- _Exercise material_:
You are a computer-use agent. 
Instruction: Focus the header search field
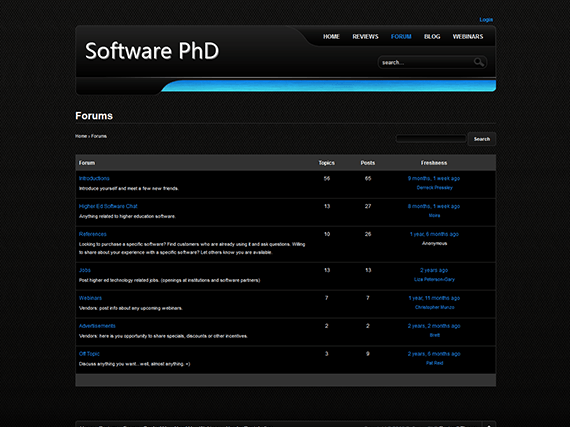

...

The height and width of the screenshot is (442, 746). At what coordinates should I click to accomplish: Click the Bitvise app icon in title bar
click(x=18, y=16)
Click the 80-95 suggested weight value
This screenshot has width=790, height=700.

- _Activity_: Can you repeat, word for word, every line above from the one containing "You are a computer-use agent." down to the one containing "Instruction: Focus the header search field", including both?

- _Answer box_:
You are a computer-use agent. 
Instruction: Focus the header search field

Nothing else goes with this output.